### WORK TO COMPLETE
What you give back should be exactly the lines from the one with "Given: Click the 口座番号 row label" through the end of the data, without the pictures.

Records excerpted from a collection:
== Segment start ==

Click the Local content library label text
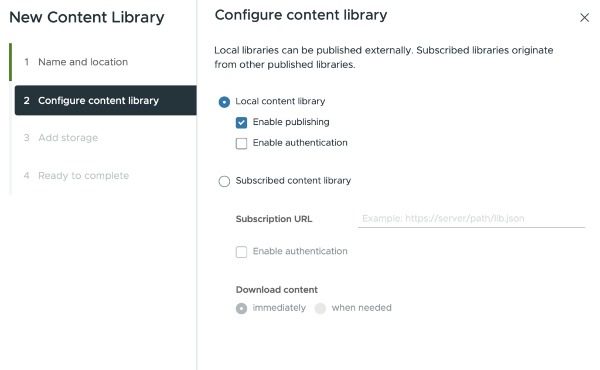Screen dimensions: 600x370 (280, 101)
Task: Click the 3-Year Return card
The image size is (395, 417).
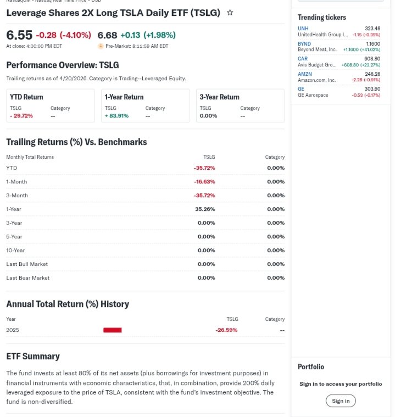Action: [240, 105]
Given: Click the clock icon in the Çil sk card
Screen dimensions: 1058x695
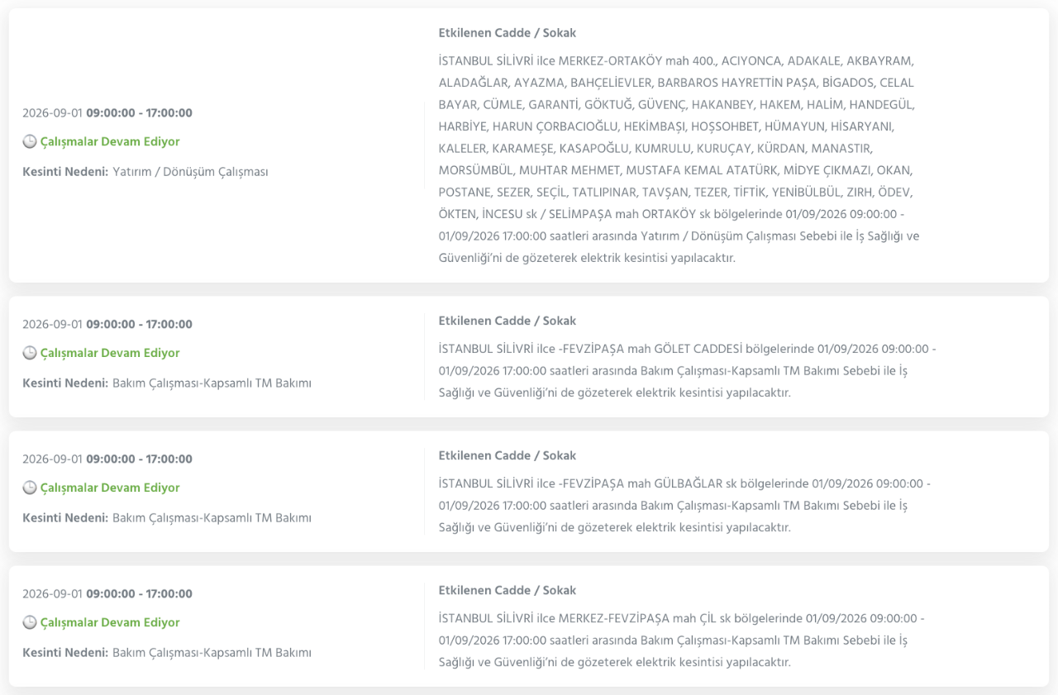Looking at the screenshot, I should point(30,623).
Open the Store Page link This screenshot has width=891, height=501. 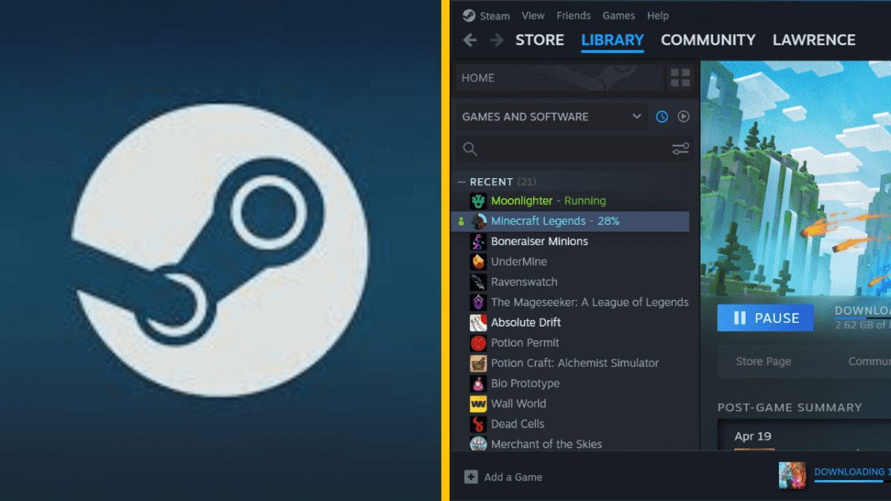(x=763, y=361)
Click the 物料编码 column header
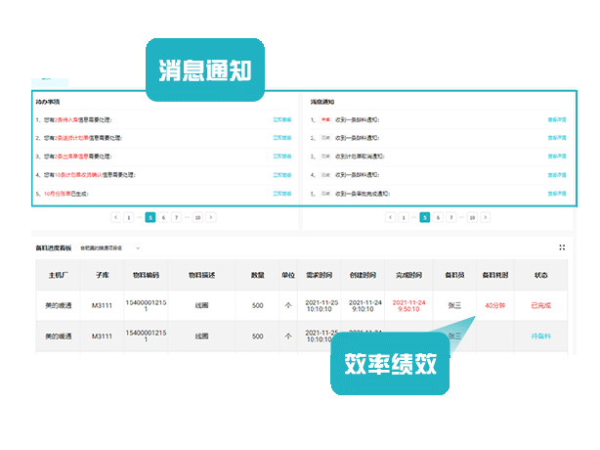Image resolution: width=600 pixels, height=450 pixels. [x=144, y=275]
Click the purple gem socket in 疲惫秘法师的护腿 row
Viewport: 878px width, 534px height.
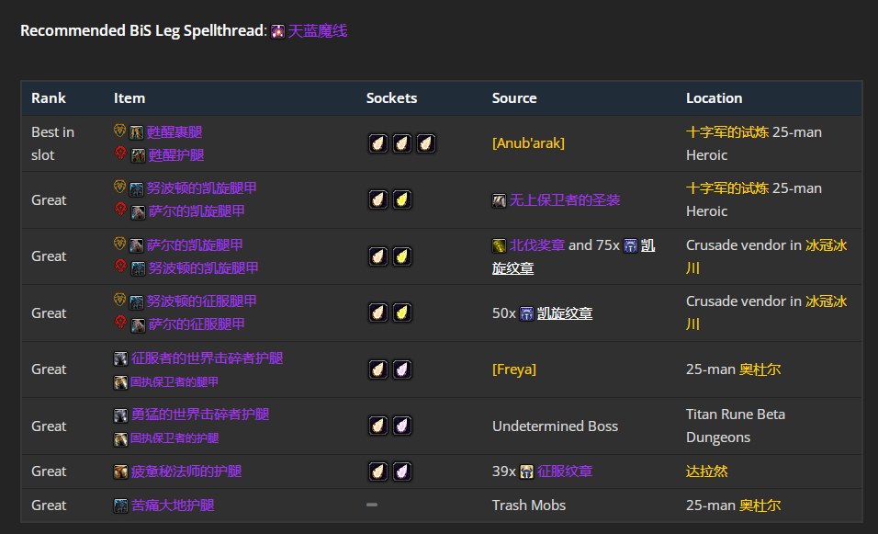tap(401, 472)
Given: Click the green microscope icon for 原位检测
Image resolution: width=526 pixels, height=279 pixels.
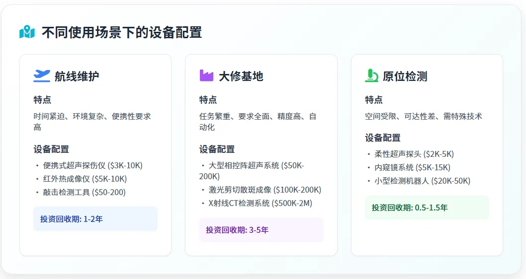Looking at the screenshot, I should coord(371,76).
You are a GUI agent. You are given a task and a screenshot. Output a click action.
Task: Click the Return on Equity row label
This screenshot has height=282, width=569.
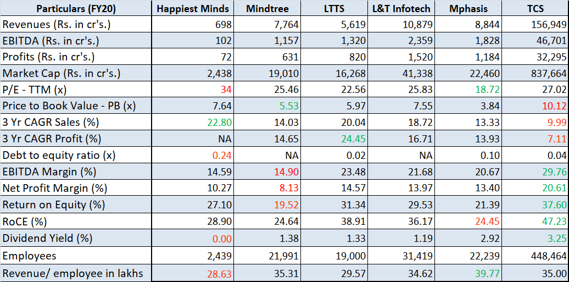[53, 204]
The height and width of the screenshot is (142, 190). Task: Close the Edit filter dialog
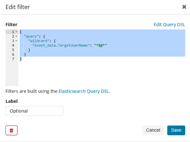184,7
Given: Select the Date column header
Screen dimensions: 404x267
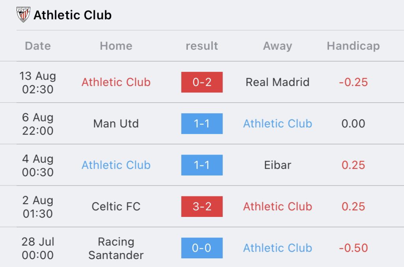Looking at the screenshot, I should point(38,46).
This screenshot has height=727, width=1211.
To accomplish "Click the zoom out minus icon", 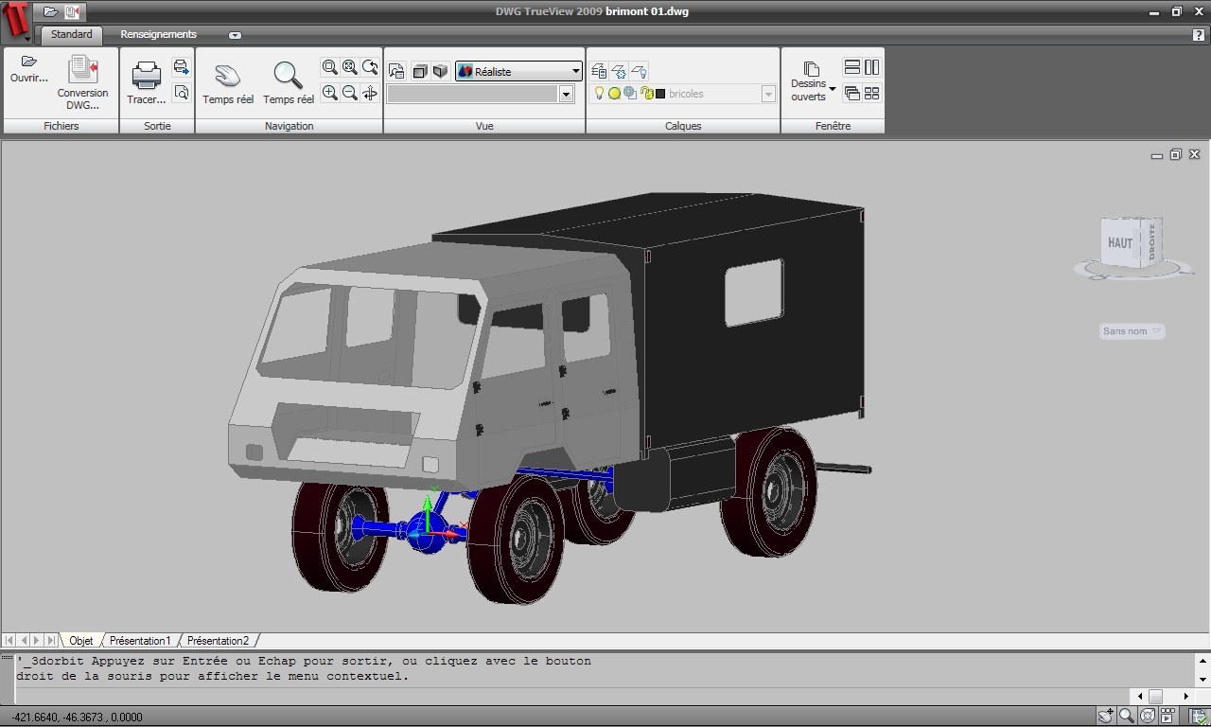I will point(350,93).
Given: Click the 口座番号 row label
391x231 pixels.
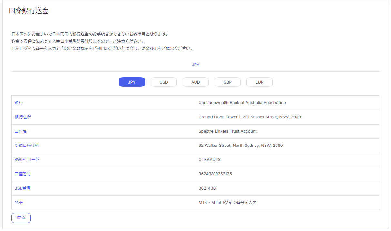Looking at the screenshot, I should tap(23, 174).
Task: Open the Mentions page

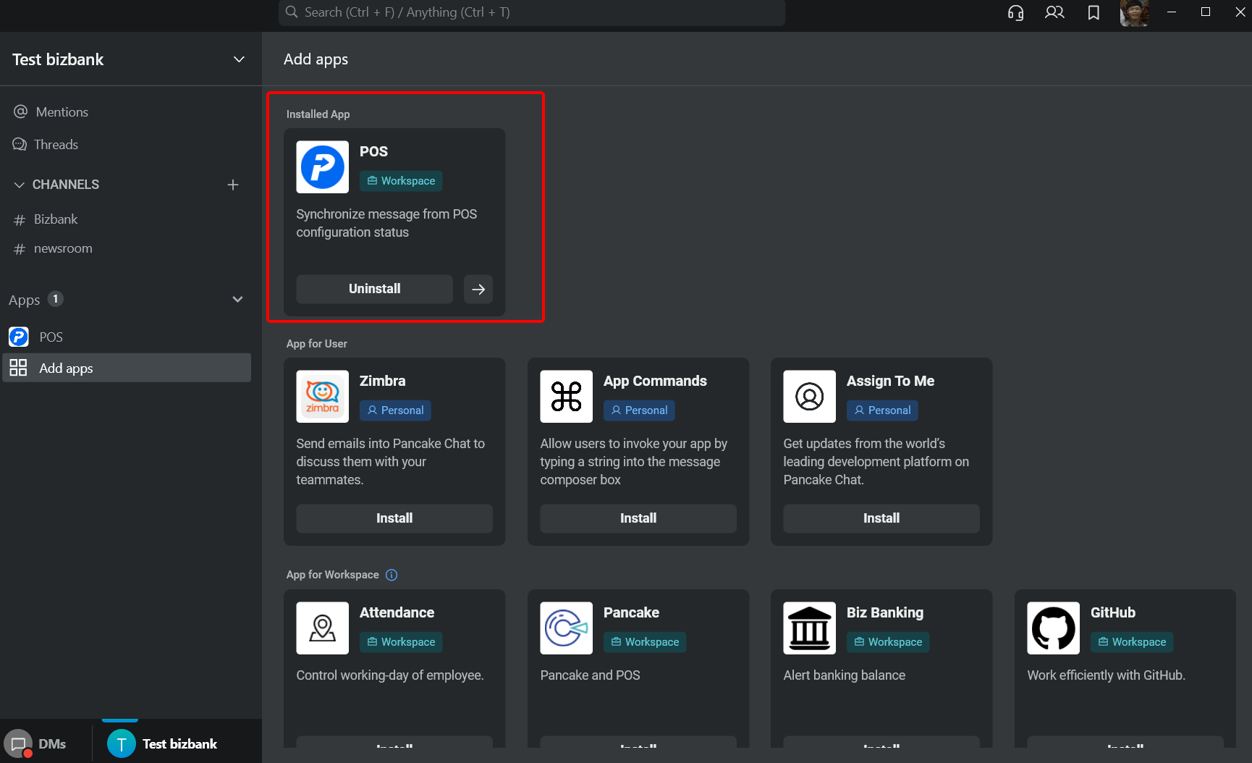Action: click(62, 112)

== Segment end ==

### TASK RESPONSE
Given: Click the 口座番号 row label
391x231 pixels.
Looking at the screenshot, I should tap(23, 174).
Task: Open the Mentions page

Action: click(62, 112)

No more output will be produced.